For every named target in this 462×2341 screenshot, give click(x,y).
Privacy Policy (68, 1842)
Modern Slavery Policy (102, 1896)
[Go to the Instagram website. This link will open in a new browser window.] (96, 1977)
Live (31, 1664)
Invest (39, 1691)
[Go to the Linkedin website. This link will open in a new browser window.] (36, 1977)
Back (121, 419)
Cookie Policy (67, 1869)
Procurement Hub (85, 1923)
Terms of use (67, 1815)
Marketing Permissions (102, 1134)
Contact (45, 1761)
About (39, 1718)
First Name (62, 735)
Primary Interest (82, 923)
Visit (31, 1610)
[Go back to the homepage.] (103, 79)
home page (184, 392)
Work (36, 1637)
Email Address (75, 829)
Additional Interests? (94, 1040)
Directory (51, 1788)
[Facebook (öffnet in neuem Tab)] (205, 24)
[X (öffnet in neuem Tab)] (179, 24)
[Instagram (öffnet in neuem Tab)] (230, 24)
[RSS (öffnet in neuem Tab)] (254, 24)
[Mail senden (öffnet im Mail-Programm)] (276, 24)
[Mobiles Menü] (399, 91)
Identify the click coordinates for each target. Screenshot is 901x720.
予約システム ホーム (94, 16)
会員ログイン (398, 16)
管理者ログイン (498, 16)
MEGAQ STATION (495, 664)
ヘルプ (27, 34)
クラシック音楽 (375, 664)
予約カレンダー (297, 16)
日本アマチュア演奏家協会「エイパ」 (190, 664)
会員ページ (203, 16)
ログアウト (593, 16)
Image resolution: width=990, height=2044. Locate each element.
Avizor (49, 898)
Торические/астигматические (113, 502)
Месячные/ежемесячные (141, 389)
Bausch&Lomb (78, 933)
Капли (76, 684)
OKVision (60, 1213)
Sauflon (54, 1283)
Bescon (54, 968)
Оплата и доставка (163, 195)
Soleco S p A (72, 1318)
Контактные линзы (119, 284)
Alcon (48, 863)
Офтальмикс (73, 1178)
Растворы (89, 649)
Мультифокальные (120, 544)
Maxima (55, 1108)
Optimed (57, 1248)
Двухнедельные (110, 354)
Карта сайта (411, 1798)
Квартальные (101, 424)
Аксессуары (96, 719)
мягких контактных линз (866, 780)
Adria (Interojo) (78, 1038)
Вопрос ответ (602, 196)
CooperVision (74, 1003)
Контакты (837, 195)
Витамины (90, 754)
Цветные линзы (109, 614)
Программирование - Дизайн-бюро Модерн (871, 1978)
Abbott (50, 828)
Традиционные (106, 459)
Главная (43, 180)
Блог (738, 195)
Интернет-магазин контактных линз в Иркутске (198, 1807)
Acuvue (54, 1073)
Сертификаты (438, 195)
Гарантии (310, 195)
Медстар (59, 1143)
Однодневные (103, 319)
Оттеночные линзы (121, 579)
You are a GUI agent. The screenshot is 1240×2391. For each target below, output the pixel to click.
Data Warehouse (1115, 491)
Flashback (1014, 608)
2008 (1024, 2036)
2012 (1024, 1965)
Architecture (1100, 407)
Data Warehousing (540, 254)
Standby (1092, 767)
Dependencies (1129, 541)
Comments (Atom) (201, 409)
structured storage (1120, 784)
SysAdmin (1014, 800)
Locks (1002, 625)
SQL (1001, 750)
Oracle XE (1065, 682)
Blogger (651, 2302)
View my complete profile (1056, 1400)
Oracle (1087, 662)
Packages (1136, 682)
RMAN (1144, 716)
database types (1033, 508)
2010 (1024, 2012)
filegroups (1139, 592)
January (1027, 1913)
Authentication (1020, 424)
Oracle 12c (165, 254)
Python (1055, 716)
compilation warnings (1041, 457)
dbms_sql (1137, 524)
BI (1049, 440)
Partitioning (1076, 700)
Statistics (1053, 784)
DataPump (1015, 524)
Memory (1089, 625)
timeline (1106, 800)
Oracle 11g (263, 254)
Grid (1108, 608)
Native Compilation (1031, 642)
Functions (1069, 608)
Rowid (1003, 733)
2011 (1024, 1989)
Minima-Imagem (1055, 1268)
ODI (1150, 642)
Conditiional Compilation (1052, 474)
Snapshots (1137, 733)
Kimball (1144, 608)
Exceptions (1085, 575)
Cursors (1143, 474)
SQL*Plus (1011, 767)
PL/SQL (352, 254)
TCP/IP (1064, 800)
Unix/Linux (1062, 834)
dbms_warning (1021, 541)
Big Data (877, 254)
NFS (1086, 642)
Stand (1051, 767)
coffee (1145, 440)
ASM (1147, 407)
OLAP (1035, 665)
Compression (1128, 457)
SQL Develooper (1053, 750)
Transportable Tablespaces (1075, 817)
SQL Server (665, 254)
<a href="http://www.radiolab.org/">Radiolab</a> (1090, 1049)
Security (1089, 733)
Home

**THE REQUEST**
Please show each line from the entries above that contains the word "will", copied in full.

**SOLUTION FOR THIS TASK**
[Go to the Instagram website. This link will open in a new browser window.] (96, 1977)
[Go to the Linkedin website. This link will open in a new browser window.] (36, 1977)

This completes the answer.